XXL is too hetero-horn-doggish for musical-comedy fun. It gives Tatum two good solo numbers: First, in Mike's woodshop, inspired by Ginuwine's sex-you-up hip-hop classic "Pony;" his straddling, humping, ostentatiously dirty moves show confident toolsmanship. Later, he visits ex-lover Rome (Jade Pinkett Smith), seeking her expertise to emcee the boys' try-out at that stripper convention. Rome refers to him as a "ghost" from her past, so in the best dance scene of all, Mike reminds her of the ride she's been missing. He leaps, levitates and symbolically freaks one of the patrons in Rome's palatial nightclub/brothel.
This scene is dominated by purely heterosexual interpretation of male dancing. In Body Vision, a New York cable-access program about showboys, the performers sometimes slipped into gay gray areas. But the "magic" that happens in this Domina scene (the club's name salaciously mixes dominatrix with vagina) is totally straight--and a definitive example of mainstream cultural appropriation.

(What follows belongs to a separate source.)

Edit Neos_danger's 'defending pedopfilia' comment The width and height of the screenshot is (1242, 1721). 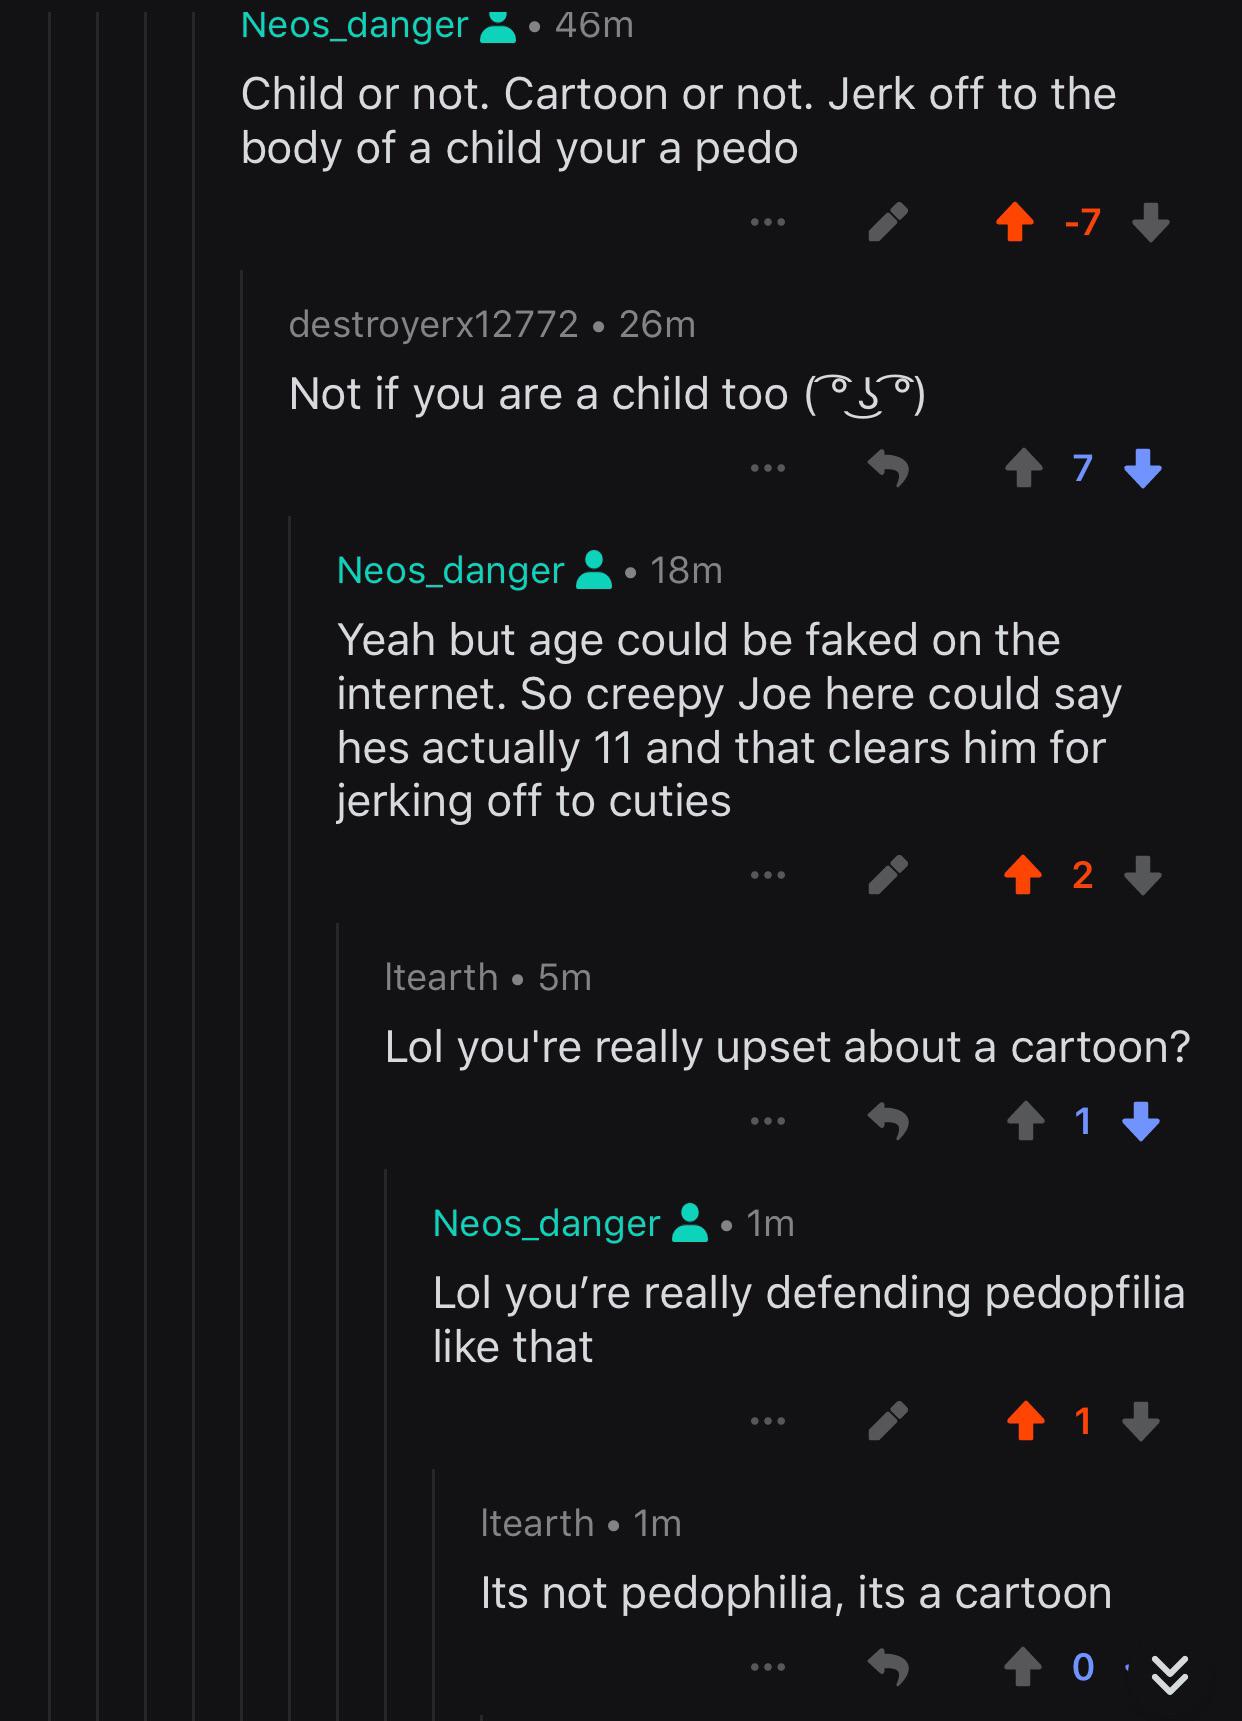click(x=890, y=1422)
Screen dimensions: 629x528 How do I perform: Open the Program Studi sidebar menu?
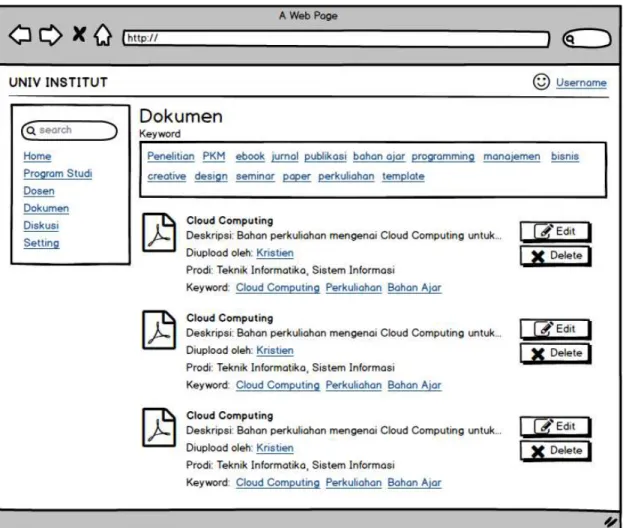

White Mike dazzles Domina's throng of black women, reversing racial-sexual stereotypes, evoking a master-slave dynamic but changing dominant-submissive archetypes to modern, transracial, shared eroticism. Mike magically out-dances Malik, Rome's resident black stud (played by So You Think You Can Dance dynamo Stephen "Twitch" Boss) solely to justify the film's culturally-biased premise that it's Mike who makes it rain dollar bills. He is cock of the runway.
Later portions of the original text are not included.